- By Michael ShifterMichael Shifter is president of the Inter-American Dialogue.
Ideele, No. 134, December 2000, Lima
We live in another country," writes Peruvian lawyer Ernesto de la Jara. "Everything changed from one moment to the next." He’s talking, of course, about last November’s astonishing meltdown of President Alberto Fujimori’s decade-long regime. The commentary appears in a special adiós-to-Fujimori issue of Ideele, a monthly magazine of the Peruvian Legal Defense Institute (in Spanish, IDL) that de la Jara edits with sociologist Carlos Basombrío. Launched a dozen years ago, a year before Peruvians elected Alberto Fujimori president in the most stunning vote in modern Latin American history, Ideele blends trademark irreverence with sharp political analysis and human rights advocacy.
In order to make sense of the dramatic changes facing his country with Fujimori gone, Basombrío takes a look back in a thoughtful postmortem of the ex-president’s rise and ultimate fall. He argues persuasively that one cannot understand the regime that Fujimori and his intelligence advisor Vladimiro Montesinos engineered in the 1990s without considering the fundamentalist Shining Path insurgency that dominated Peru in the 1980s. The destruction unleashed on the country’s infrastructure and institutions — and the failure of Peru’s democratic institutions to respond — made the public receptive to an authoritarian takeover. Thus, for two decades, Basombrío suggests, the "logic of war" prevailed over the give-and-take of democratic politics. Under Fujimori, efficiency was prized, and his government took the steps it deemed necessary to subdue uncontrolled inflation and political violence. Basombrío readily acknowledges the regime’s accomplishments, such as resolving long-standing border disputes with Ecuador and Chile, "an important record for a country used to failure and frustration."
But having the trains run on time wasn’t, in the end, enough to maintain public support. Many followers who believed that a softer, more democratic side of the government would eventually emerge were disappointed and, ultimately, betrayed. Basombrío argues that as more and more information is revealed — a special prosecutor has found that overseas bank accounts in Montesinos’s name total at least $100 million — the government appears to have been "little more than a mafia enriching itself through illicit businesses."

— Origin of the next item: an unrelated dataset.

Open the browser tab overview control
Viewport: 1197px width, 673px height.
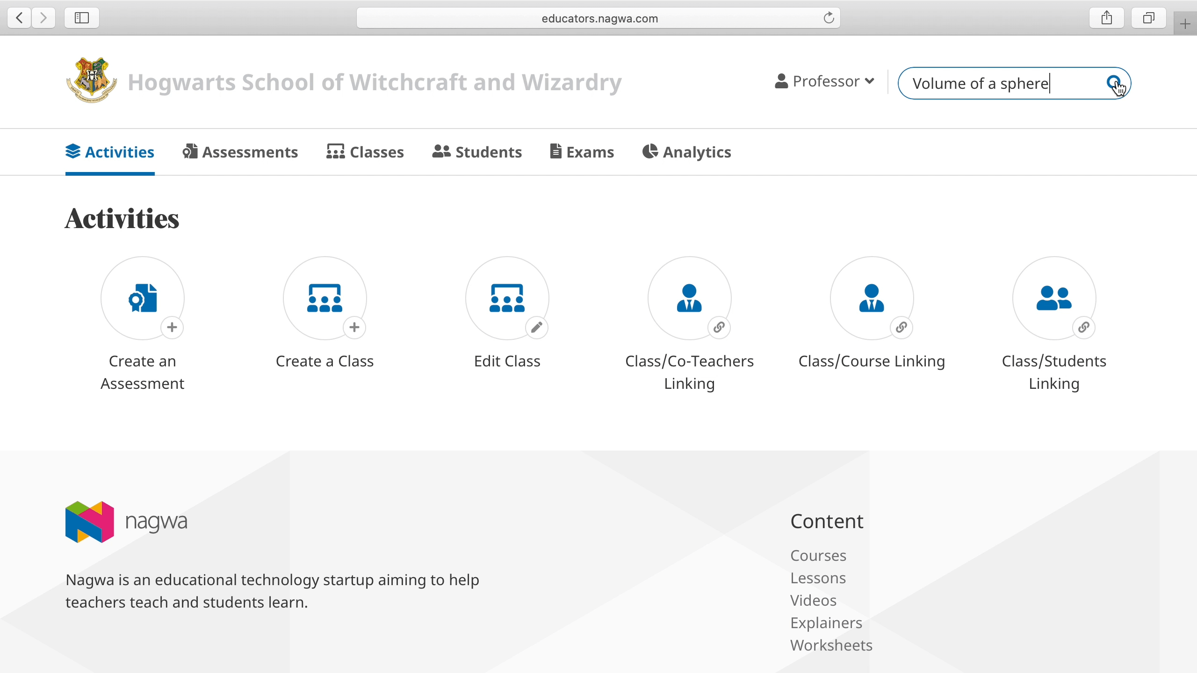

The bulk of Ideele‘s contributors share de la Jara and Basombrío’s celebratory tone in their essays on Fujimori’s past and Peru’s future. But as de la Jara points out, Guatemala’s former Foreign Minister Eduardo Stein was right to quip, "In Peru, politics is faster than the Internet." A new regime will quickly face the challenges of carrying out a democratic transition, delivering on a wide-ranging agenda including political and judicial reform, and tending to the long-neglected problems of poverty and unemployment. This "democratic spring," de la Jara argues, could bring forth many pent-up demands that will strain the capacity of fragile institutions to respond. Until a new administration begins a five-year term in late July, a caretaker government is attempting to make as much progress as possible on these fronts. The consensus cabinet includes Susana Villarán, formerly a member of Ideele‘s editorial board, who heads the Ministry of Women and Human Development. (The editors remind the new president, who picked Villarán, that she is merely "on loan.")
Though the December issue suggests a happy ending, Ideele‘s editors know Lima is a far cry from Hollywood: Whether the country’s political class has learned the lessons of the past two decades, whether it will be able to restore public confidence and show that good performance is not incompatible with democratic politics — these questions are far from settled.